Am Arsch der Welt

■ Hingehen! Nur noch bis Sonntag ist im „Ristorante Immortale“ im Theater am Leibnizplatz wundervolles Maskentheater aus Essen zu sehen

Irgendwo am Arsch der Welt, noch weit hinter jenem gottverlassenen Örtchen, wo die Füchse sich allabendlich ihr „Gute Nacht“ zugähnen, liegt das Ristorante Immortale. Fünf Schwingtüren, drei Stühle, ein Tisch – das Reich der fünf Bediensteten ist klein, übersichtlich. Und ziemlich öde. Denn tagaus und -ein studiert der sonnenbebrillte Chef geschäftig die Speisekarte, poliert der eitle Oberkellner das Tablett, rührt die fette Köchin den Eierteig, deckt der alte Ober mit dem unbedarften Kellnerazubi den Tisch. Und allabendlich schließt sich der rote Vorhang, ohne das jemand das Restaurant besucht hätte. Kein Gast, nirgends.

Und auch kein Wort, nirgends. Denn die Belegschaft des Ristorante ist stumm, verzieht nicht einmal eine Miene. Wozu auch. Denn auch mit den Mitteln des Maskentheaters und der Pantomime vermögen die hinter Masken mit gigantischen Nasen verborgenen DarstellerInnen – allesamt AbsolventInnen der Essener Folkwang-Hochschule – von den Abgründen des Lebens allerhand zu erzählen.

Der Azubi (Björn Leese) lernt schnell, daß Kreativität die Mißgunst der Phantasielosen weckt. Der Oberkellner (Hajo Schlüter) muß erfahren, daß Erfolgsstreben einsam macht. Der Chef (Michael Vogel) wird gefürchtet, aber nicht geliebt. Und der listig-hintergründige Alte (Pablo Gonzalez) schließlich, der die ihm verbliebene Zeit nicht mit Albernheiten vergeuden will, blickt irritiert auf das eitle Treiben seiner Kollegen und kann sich dem doch nicht entziehen. Denn er weiß, daß sein Dasein ohne diese allzu menschlichen Menschen ringsum aller Skepsis zum Trotz ein trostloses wäre.

Einzig die wunderbar akkordeonspielende Köchin (Ilka Vierkant) hat keine Probleme damit, ihren Frohsinn inmitten dieser irren Männerwelt unbeschadet zu verteidigen.

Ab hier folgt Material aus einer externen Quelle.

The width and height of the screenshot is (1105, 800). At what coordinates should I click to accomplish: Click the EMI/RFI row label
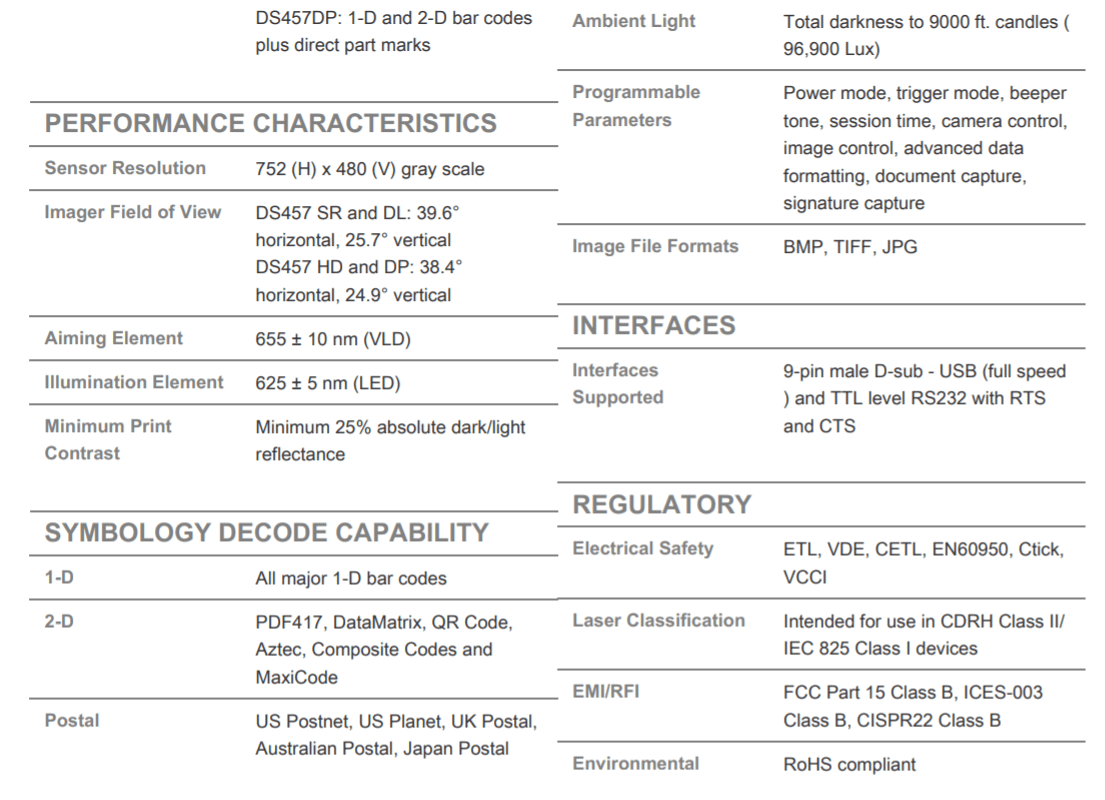pyautogui.click(x=605, y=691)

So wie Sisyphos, der ein Felsstück stets von neuem auf einen Berg wälzen mußte, von dem es kurz vor dem Gipfel immer wieder hinabrollt, so verteidigt sie jeden Tag aufs Neue mit gezielten Schlägen auf die Hinterköpfe aller Eindringlinge ihr Küchenreich, wissend, daß das bis zum letzten Omelett so bleiben wird.

Daß im Theater am Leibnizplatz inmitten dieses perfekt inszenierten Psychodramas zudem Kastagnettentänze mit Untertellern vollführt und wie aus dem Nichts und einem Korb, Wäscheleine, Teppichklopfer und Besen ein Schiff auf hoher See auf die Bühne gezaubert werden, macht diese hinreißend witzige und poetische Inszenierung in jeder Hinsicht zum Genuß.

Soviel haben wir gelernt: Leben im Ristorante Immortale heißt, was ein erfülltes Leben summa summarum wohl immer heißt: den ganzen Tag am Arsch der Welt vollständig sinnlosen Tätigkeiten nachzugehen – aber das mit großer Hingabe. Wunderbar!

Franco Zotta

P.S.: Am Ende nicht sofort aufspringen! Womöglich verpaßt man dann noch die musikalische Zugabe, dargeboten auf Kochtopf, Bratpfanne, Besen und Backform!